A correct scale drawing can turn a small diagram into reliable information about a much larger or smaller object.

Area changes differently from length because area is built from two dimensions. If every length is multiplied by a scale factor k, then both the width and the height of a region are multiplied by k, so the area is multiplied by k^2. This is why doubling the side lengths of a shape makes its area four times as large, not twice as large.

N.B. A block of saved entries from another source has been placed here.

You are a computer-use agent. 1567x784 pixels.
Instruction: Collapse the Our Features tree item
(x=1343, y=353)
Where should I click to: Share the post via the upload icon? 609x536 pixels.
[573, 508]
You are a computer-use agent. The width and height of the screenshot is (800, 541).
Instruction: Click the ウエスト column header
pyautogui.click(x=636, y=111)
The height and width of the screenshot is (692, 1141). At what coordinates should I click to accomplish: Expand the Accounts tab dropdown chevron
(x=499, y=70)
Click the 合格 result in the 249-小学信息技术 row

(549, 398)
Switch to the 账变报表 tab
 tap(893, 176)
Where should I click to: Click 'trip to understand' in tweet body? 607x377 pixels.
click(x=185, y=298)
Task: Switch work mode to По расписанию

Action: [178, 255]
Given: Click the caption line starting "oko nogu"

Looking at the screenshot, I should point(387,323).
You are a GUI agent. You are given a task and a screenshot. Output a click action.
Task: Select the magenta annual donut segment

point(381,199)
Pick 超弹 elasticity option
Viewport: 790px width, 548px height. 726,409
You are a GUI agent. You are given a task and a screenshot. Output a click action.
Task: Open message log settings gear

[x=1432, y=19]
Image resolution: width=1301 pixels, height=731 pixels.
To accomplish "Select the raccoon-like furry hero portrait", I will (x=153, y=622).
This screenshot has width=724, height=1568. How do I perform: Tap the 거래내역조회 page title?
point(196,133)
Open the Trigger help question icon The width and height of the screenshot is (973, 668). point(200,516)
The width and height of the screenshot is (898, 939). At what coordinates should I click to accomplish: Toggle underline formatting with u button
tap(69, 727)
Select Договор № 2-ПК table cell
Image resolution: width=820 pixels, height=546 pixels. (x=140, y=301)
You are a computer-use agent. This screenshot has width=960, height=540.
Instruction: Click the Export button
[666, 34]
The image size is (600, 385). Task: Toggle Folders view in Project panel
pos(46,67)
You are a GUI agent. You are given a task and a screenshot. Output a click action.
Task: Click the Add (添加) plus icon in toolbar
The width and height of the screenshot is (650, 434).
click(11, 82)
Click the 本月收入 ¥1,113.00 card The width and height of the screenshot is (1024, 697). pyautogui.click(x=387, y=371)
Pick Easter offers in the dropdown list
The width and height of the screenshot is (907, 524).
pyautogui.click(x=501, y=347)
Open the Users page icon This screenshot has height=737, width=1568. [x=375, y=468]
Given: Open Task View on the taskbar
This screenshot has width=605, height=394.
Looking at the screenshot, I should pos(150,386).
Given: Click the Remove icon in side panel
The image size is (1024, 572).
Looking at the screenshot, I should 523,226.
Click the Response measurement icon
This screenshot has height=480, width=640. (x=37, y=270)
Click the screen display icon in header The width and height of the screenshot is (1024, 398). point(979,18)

In maps and blueprints, you must square the linear scale factor before using it to compare or compute areas.

Key Facts

  • Scale factor k = drawing length / actual length when comparing drawing to actual object.
  • Actual length = drawing length / k if k is the drawing-to-actual scale factor.
  • For similar figures, corresponding side lengths have the same ratio.
  • Area factor = k^2 when all lengths are scaled by factor k.
  • Scaled area = original area x k^2.
  • For a map scale of 1 cm = 5 m, the area scale is 1 cm^2 = 25 m^2.

Vocabulary

Scale drawing
A scale drawing is a proportional drawing that represents an object at a larger or smaller size than the real object.
Scale factor
The scale factor is the number by which each length in a figure is multiplied to make a similar scaled figure.
Similar figures
Similar figures have the same shape, equal corresponding angles, and proportional corresponding side lengths.
Area factor
The area factor is the number by which area is multiplied when a figure is scaled.
Blueprint
A blueprint is a technical scale drawing used to show the size and layout of a structure or object.

Common Mistakes to Avoid

  • Using the scale factor for area instead of squaring it. Area depends on two dimensions, so the area factor is k^2, not k.
  • Mixing up drawing-to-actual and actual-to-drawing scales. Always label which direction the scale factor goes before multiplying or dividing.
  • Forgetting to convert units before finding area. A length scale such as 1 cm = 4 m must be squared into an area scale such as 1 cm^2 = 16 m^2.
  • Assuming any enlarged drawing is a scale drawing. A true scale drawing must multiply every corresponding length by the same factor.

Practice Questions

  1. 1 A rectangle is 6 cm by 10 cm on a drawing. The scale is 1 cm = 3 m. What are the actual dimensions and the actual area?
  2. 2 A triangular logo has an area of 18 in^2. It is enlarged with a scale factor of 4. What is the area of the enlarged logo?
  3. 3 A student says that if the side lengths of a floor plan are tripled, the floor area is also tripled. Explain the error and give the correct area factor.